As described above, according to the present invention, complicated and long-time skilled work is unnecessary in inputting mount data. The workability of inputting mount data can be improved. In addition, it is possible to surely correct the deviation of the mount set. It is possible to suppress the positional deviation due to the expansion and contraction of the mount as long as it does not cause any problem as an output. Further, it is possible to reduce the occupation time of the total scanner device for the mount input work.

[Brief description of drawings]

FIG. 1 is a block diagram showing a mount input device according to an embodiment of the present invention.

FIG. 2 is a diagram showing a relationship between a plate making frame by numerical input and a plate making frame on a mount according to an embodiment of the present invention.

FIG. 3 is a diagram for explaining correction in the mount input device according to the embodiment of the present invention.

FIG. 4 is a flowchart showing an operation of the mount input device according to the embodiment of the present invention.

FIG. 5 is a diagram illustrating the relationship between the corrected mount plate making frame and the numerical input plate making frame in the mount input device according to the embodiment of the present invention.

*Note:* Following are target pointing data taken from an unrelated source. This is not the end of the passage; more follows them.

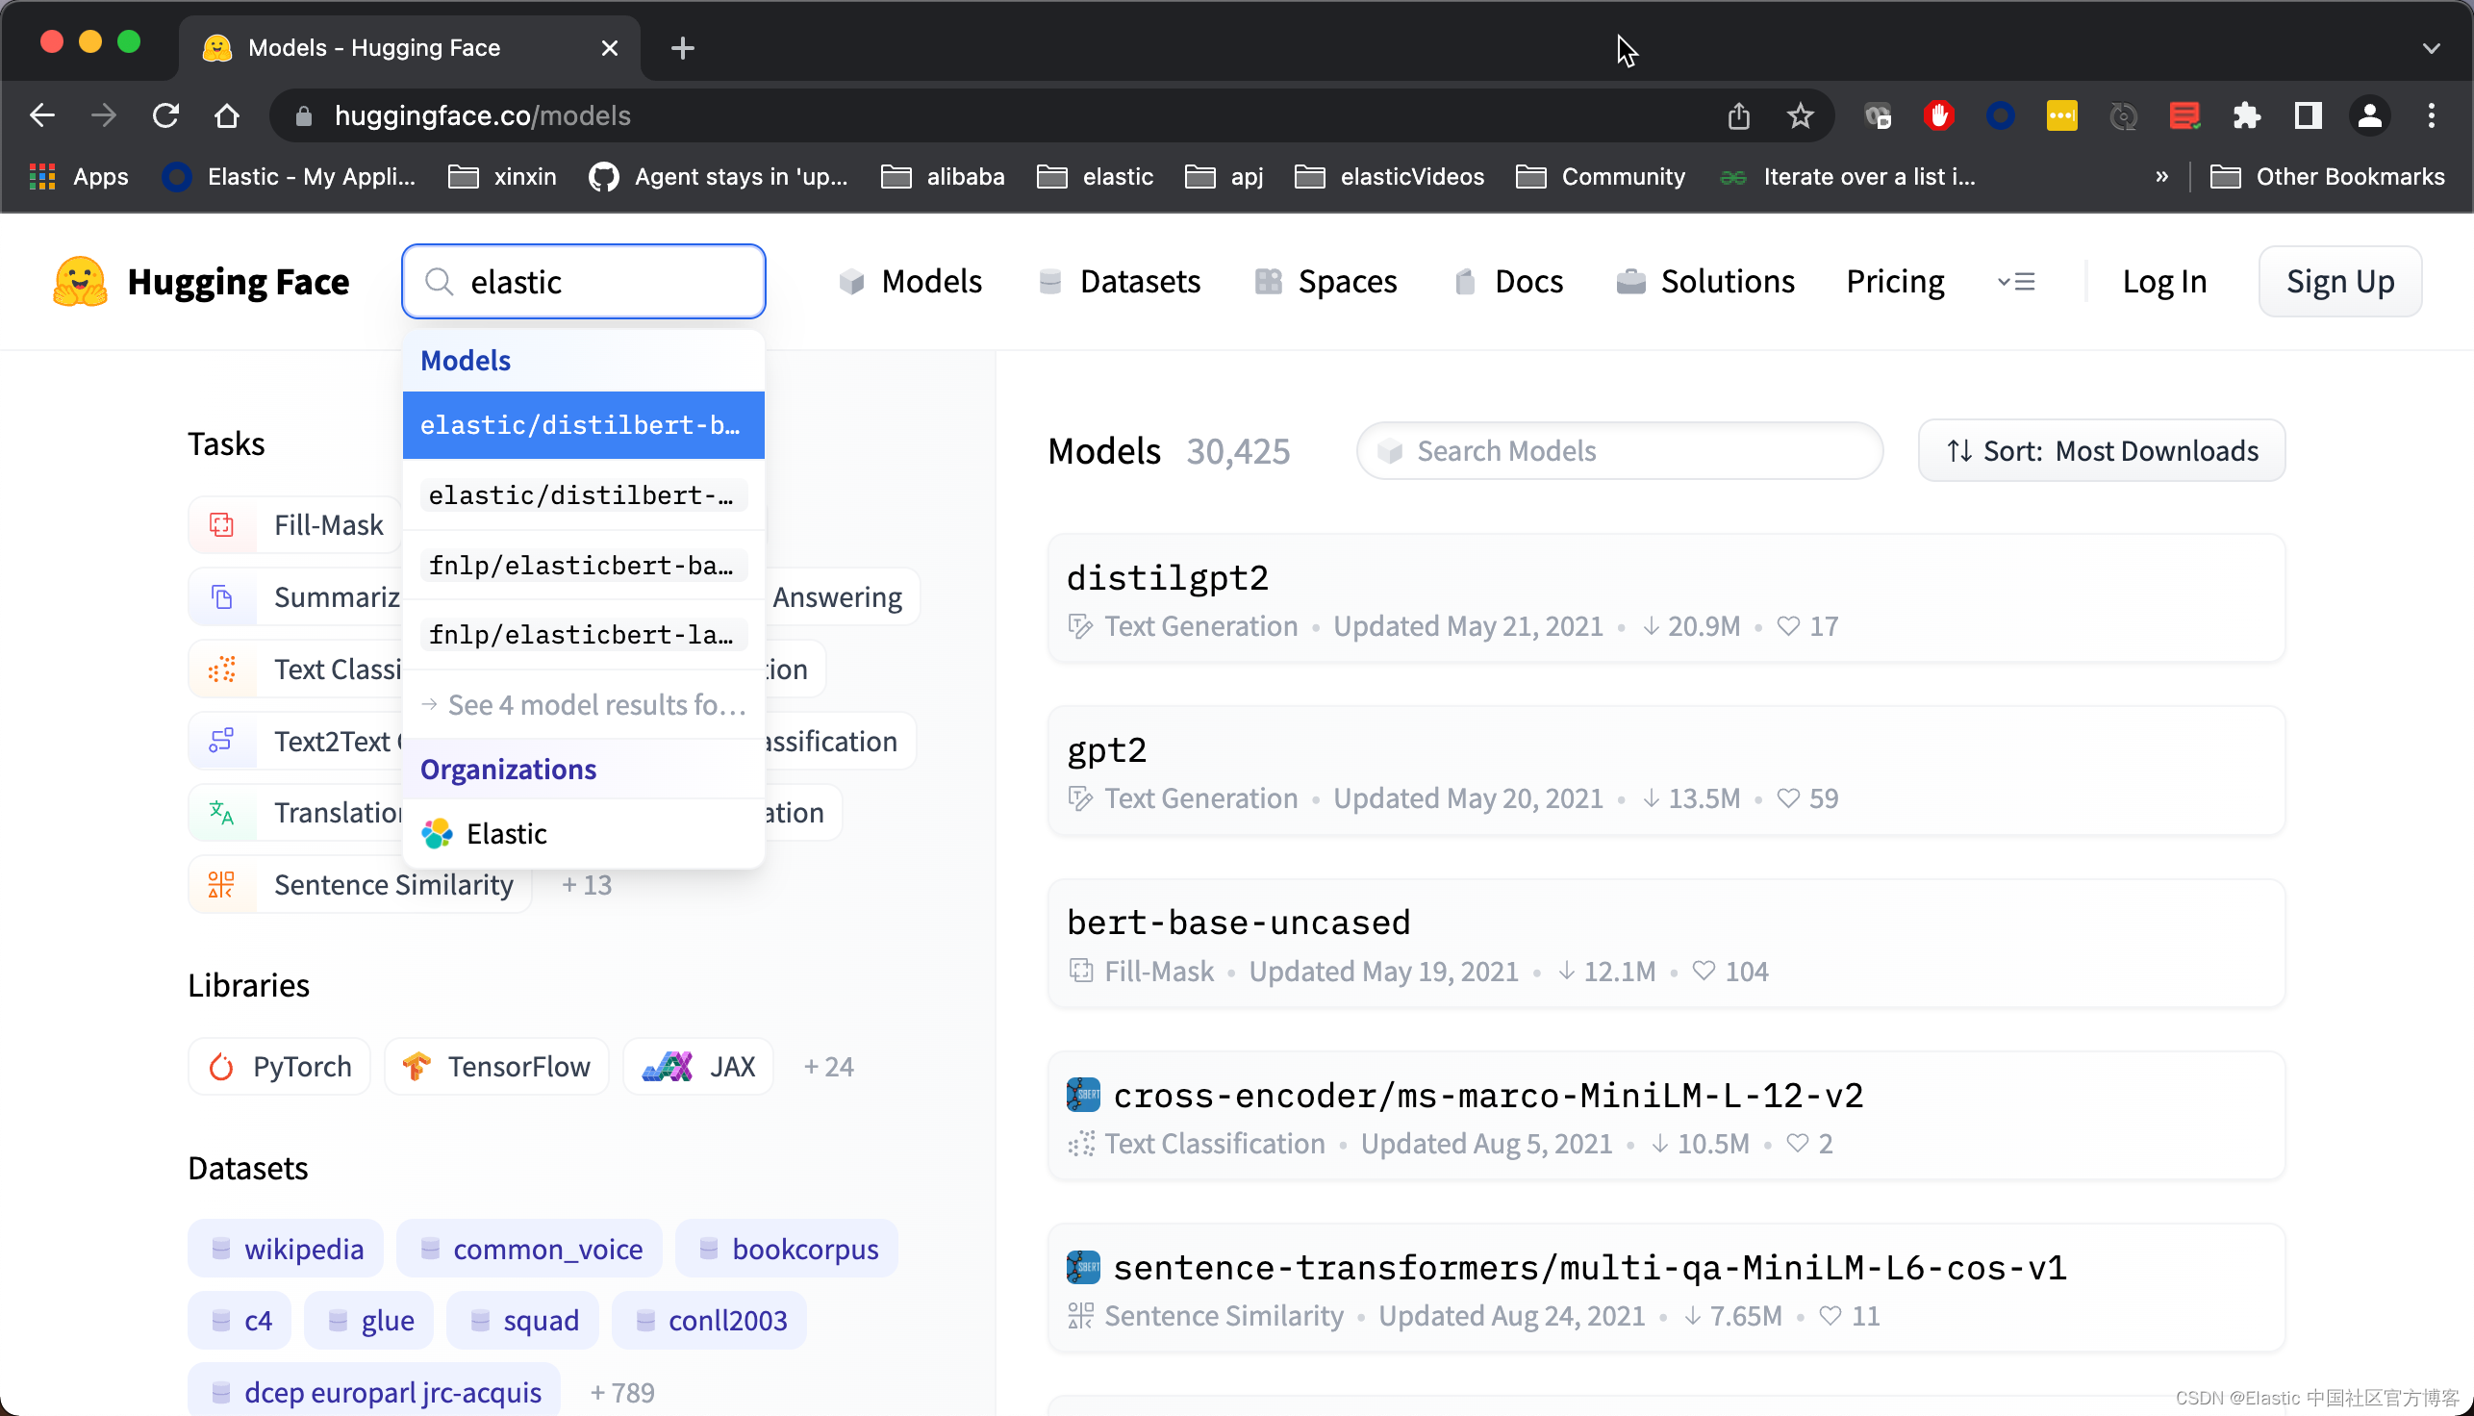Open the bert-base-uncased model link
This screenshot has height=1416, width=2474.
[x=1238, y=922]
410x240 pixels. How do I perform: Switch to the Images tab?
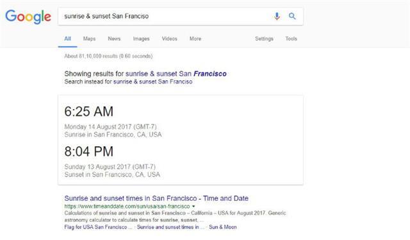(x=141, y=39)
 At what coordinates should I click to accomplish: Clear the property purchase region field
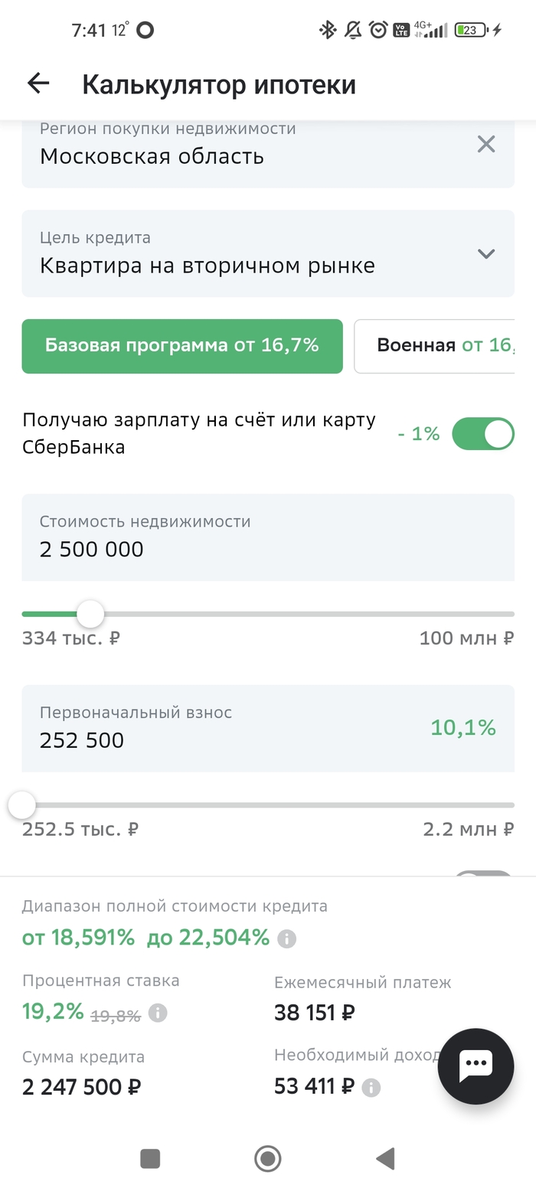coord(486,144)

FIG. 6 is a diagram for explaining a relationship between a conventional plate making frame by scanner input and a plate making frame by numerical input.

[Explanation of symbols]

 11 image input means 13 layout data input means 15 mount input means 17 central processing unit 18 image output means

Front Page Continuation (72) Inventor Tomohiro Sawada 1-5-1 Taito, Taito-ku, Tokyo Toppan Printing Co., Ltd.

Claims (3)

[Claims] 1. A layout data input unit for inputting layout data including data indicating a plate making frame, an image data input unit for inputting image data for plate making, and a mount data including data indicating a plate making frame from a mount. Mount data reading means, correction means for correcting the read mount data based on the layout data, and output data creation for creating output data for plate making based on the layout data, image data, and corrected mount data A mount input device comprising means and output means for outputting the output data. 2. The mount input according to claim 1, wherein the correction unit corrects the read mount data so that the center point of the plate making frame based on the mount data matches the center point of the plate making frame based on the layout data. apparatus. 3. The correction means calculates the tilt angle of the plate making frame based on the mount data with respect to the plate making frame based on the layout data, and corrects the read mount data so that the tilt angle becomes zero. The mount input device according to claim 1 or claim 2.